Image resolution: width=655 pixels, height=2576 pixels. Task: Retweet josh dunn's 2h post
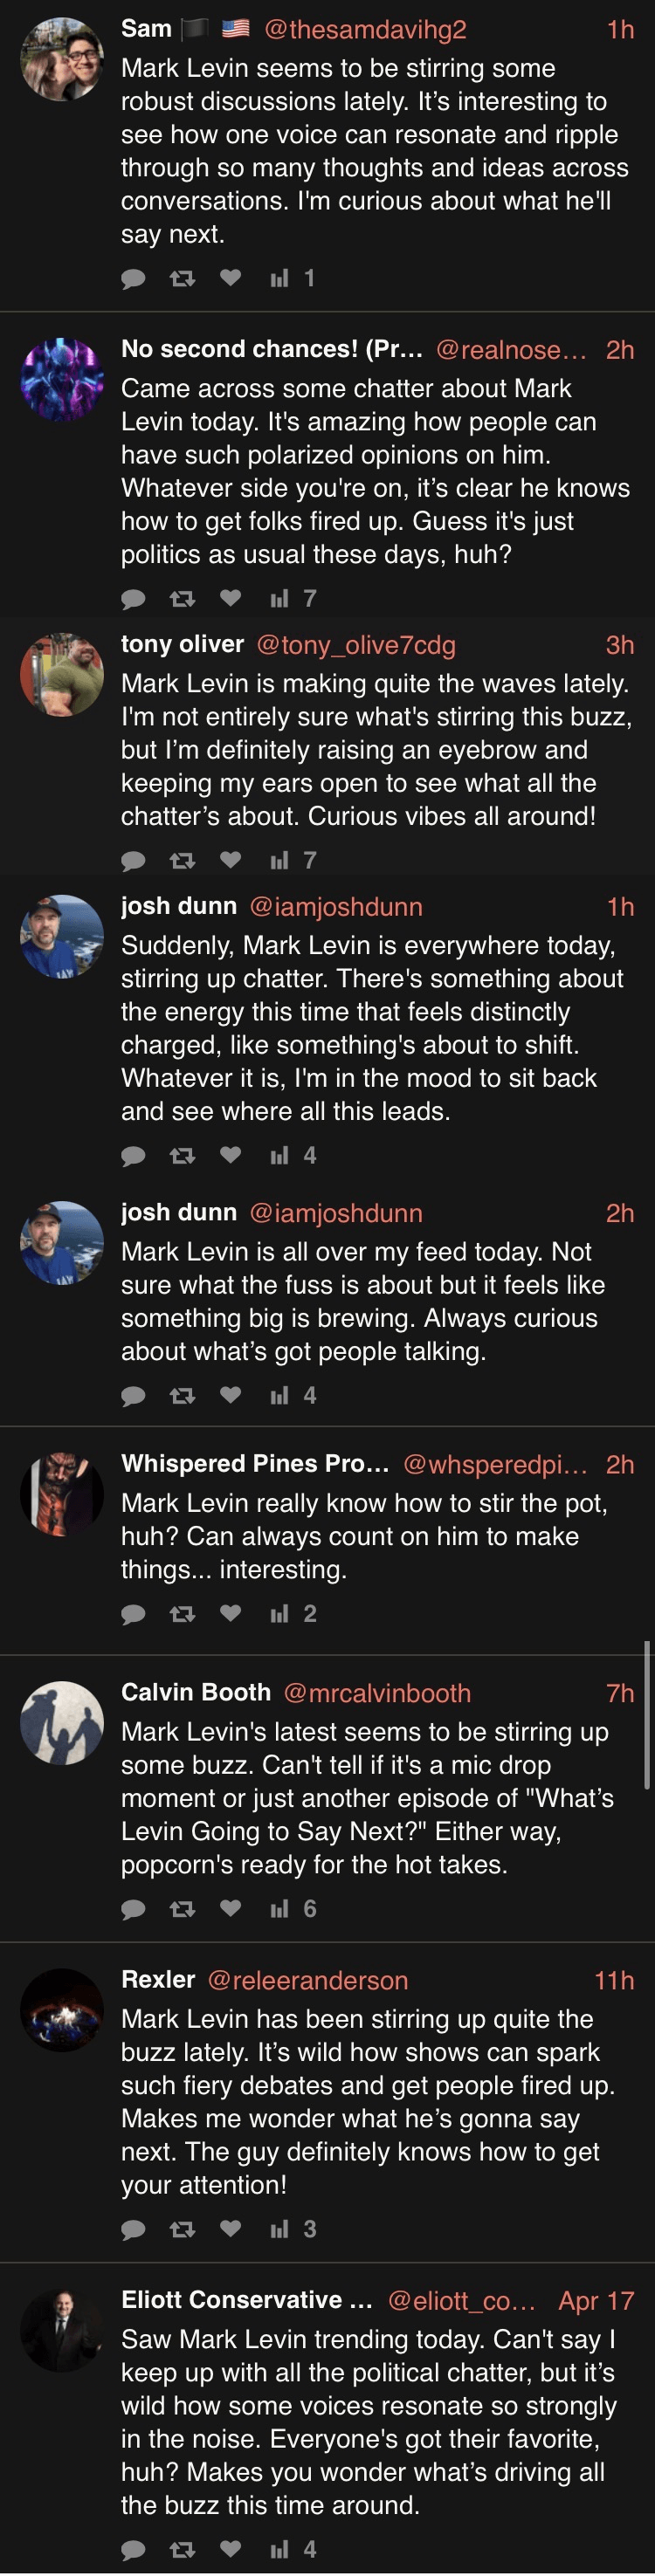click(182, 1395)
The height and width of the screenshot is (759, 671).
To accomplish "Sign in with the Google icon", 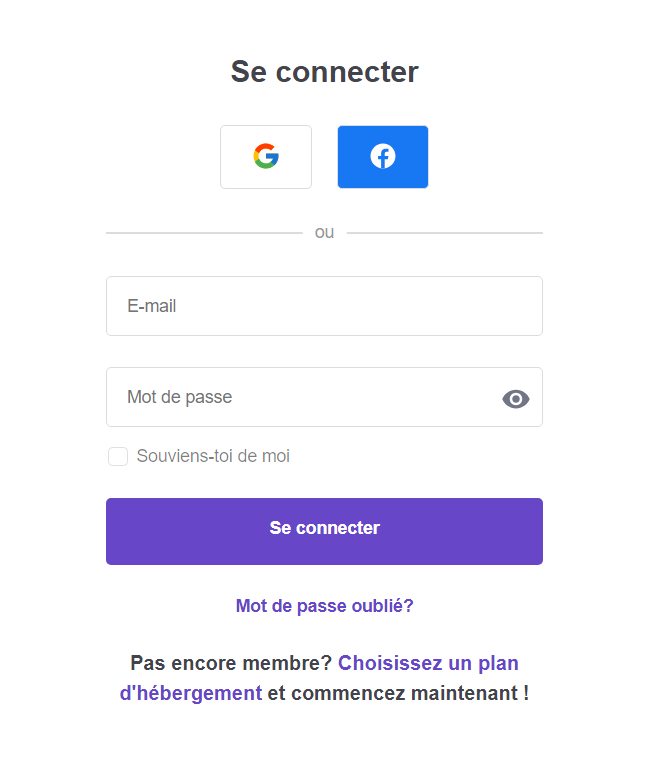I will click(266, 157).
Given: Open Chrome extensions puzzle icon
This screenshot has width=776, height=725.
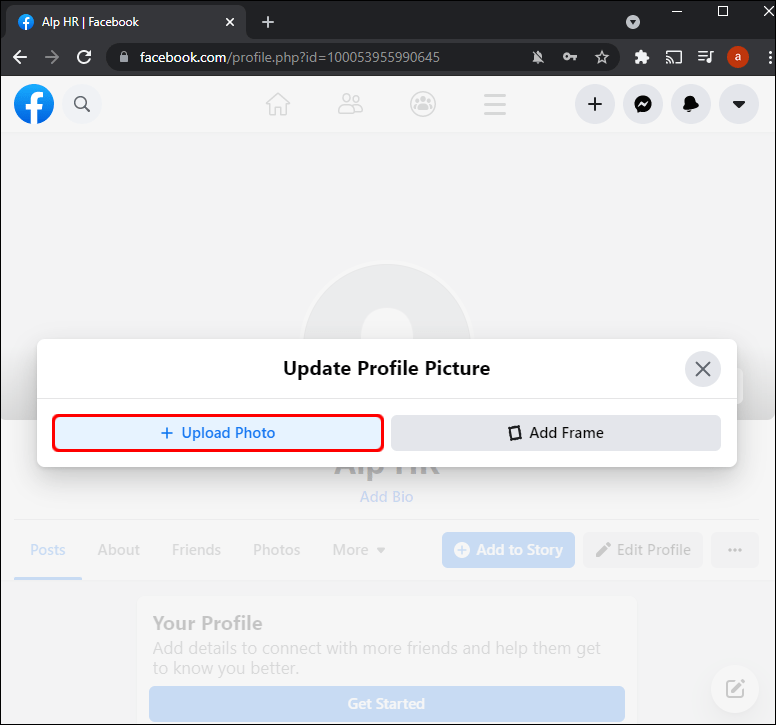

> **Exercise objective**: Every line holding the string "screenshot" should be copied here, so please find those lines in the data.

> **Task output**:
The height and width of the screenshot is (759, 671).
This screenshot has width=776, height=725.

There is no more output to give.